The INLA ceasefire is in danger of collapse because of its feud with Dublin criminals, which has involved beatings, shootings and the grenade attack. Gardai believe the Independent Monitoring Commission, set up to monitor paramilitary activity, will have no option but to declare the INLA ceasefire over in its next report.
Apart from vicious internecine feuds, the left-wing IRA splinter group is notorious for the murder of Airey Neave, the Tory MP, in a car bomb attack at the House of Commons in 1979. After declaring a ceasefire in 1998, all its prisoners were released, including the notorious Dessie O'Hare.

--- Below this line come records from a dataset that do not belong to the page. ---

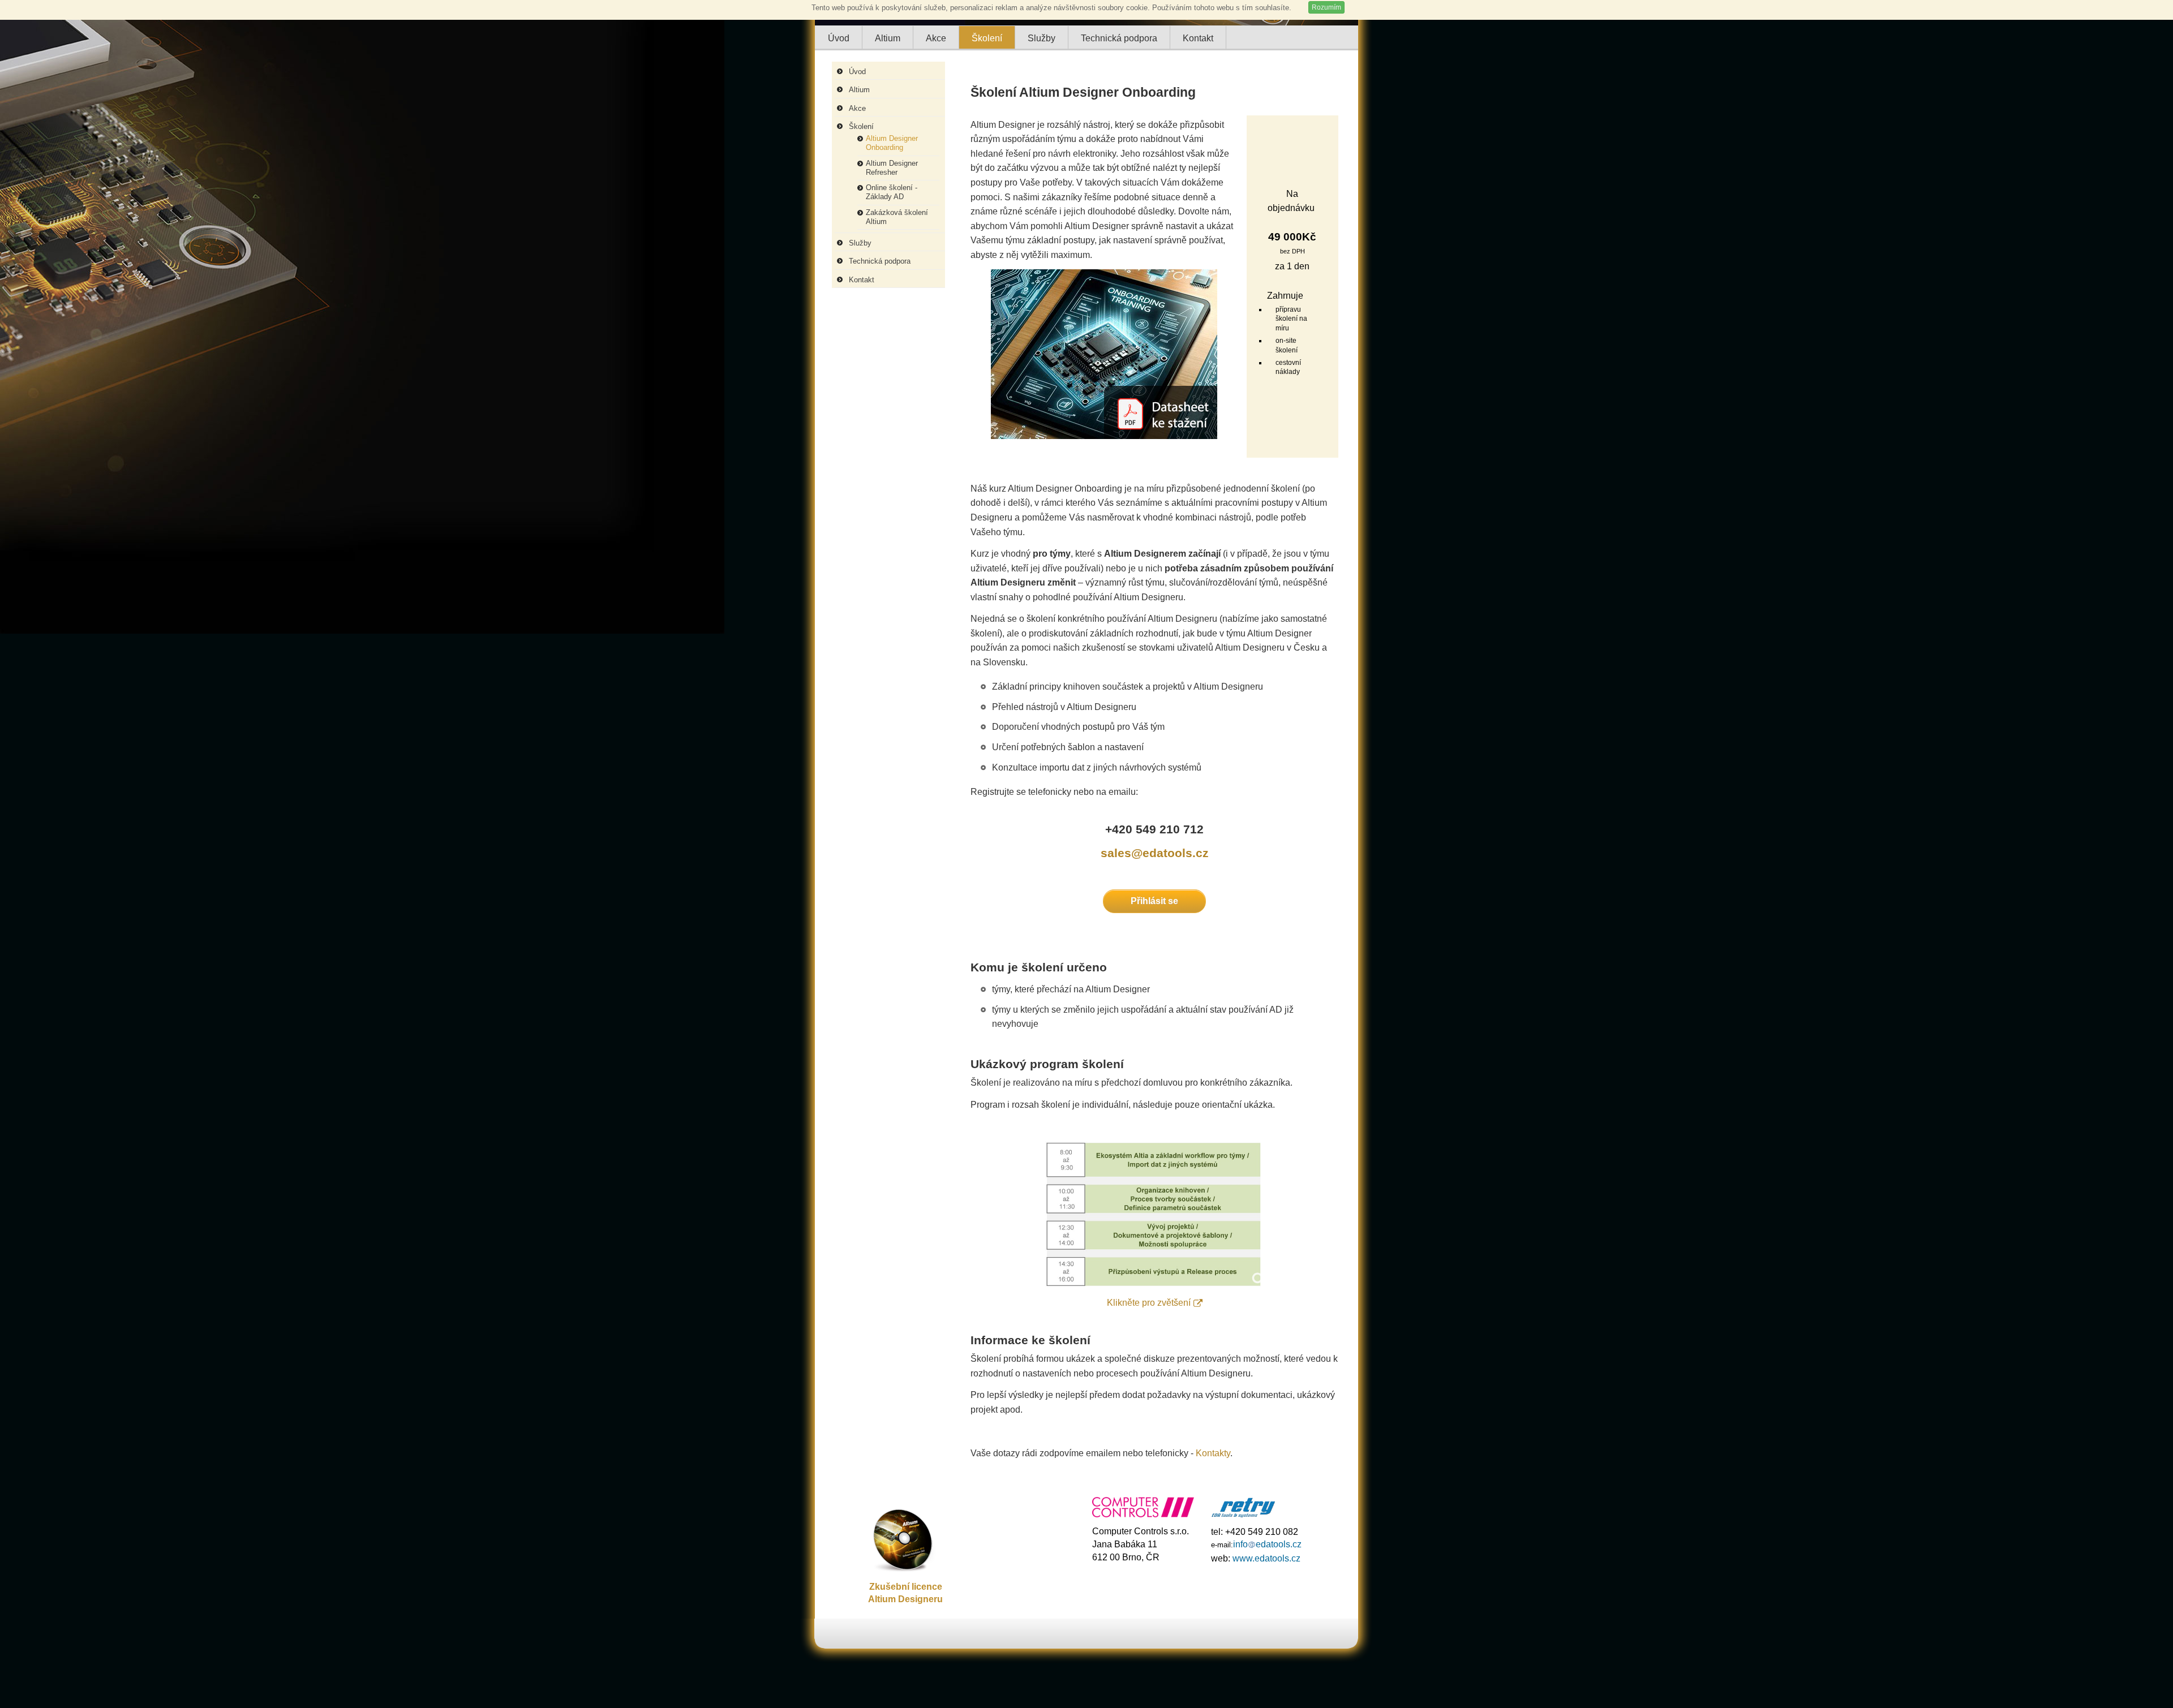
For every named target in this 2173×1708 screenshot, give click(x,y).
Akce (857, 108)
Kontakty (1213, 1453)
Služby (860, 243)
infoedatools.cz (1267, 1544)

Duffy was officially warned by gardai yesterday that his life was is in "grave danger". Detectives believe he was behind a series of attacks on a south Dublin criminal gang who threatened him in a bar last week. Gardai suspect the INLA had attempted to extort money from the gang.
"I did not start any feud with them and I haven't carried out any attacks," Duffy said. "I am aware that they are trying to hire a gunman to kill me. They have approached criminals in Spain to do their dirty work but no-one will get involved."
His claims were endorsed by Eddie McGarrigle, of the Irish Republican Socialist party, the INLA's political wing. "There is ongoing tension between republican socialists and drug dealers in Dublin," he said. "We thought this tension had been sorted out, then the people involved got 'coked up' and came into a pub and started on Declan. But we took no action.
"The INLA is not going to throw a hand grenade onto a street in Dublin. If we are going to take military action against drug dealers, that is not the action we are going to take."
McGarrigle insisted that the INLA had not breached its ceasefire and was not involved in any paramilitary activity in the republic. He said the ceasefire would not be compromised even if the INLA carried out an attack on Dublin criminals.
"The INLA does not consider taking action against drug dealers to be a breach of its ceasefire, which is against the British forces in Northern Ireland. It does not extend to criminals. If anyone attacks the republican socialist movement, the INLA will defend them."
Duffy was freed from Castlerea prison two months ago after serving a nine-year sentence for his role in an incident in Ballymount in west Dublin in 1999 during which members of a criminal gang were stripped, beaten and interrogated by the INLA.
He obtained a degree in social sciences while in prison and said he hoped to become a drugs counsellor. Originally from south Armagh, Duffy comes from a staunch republican family. He joined the INLA in 1987 at 13, when his older brother Kevin was shot dead by the British Army.
He is wanted by the British authorities for involvement in the murder of Michael Newman, 33, a recruitment sergeant, in Derby in 1992. The victim was shot once in the head as he left work. The INLA admitted responsibility for the killing.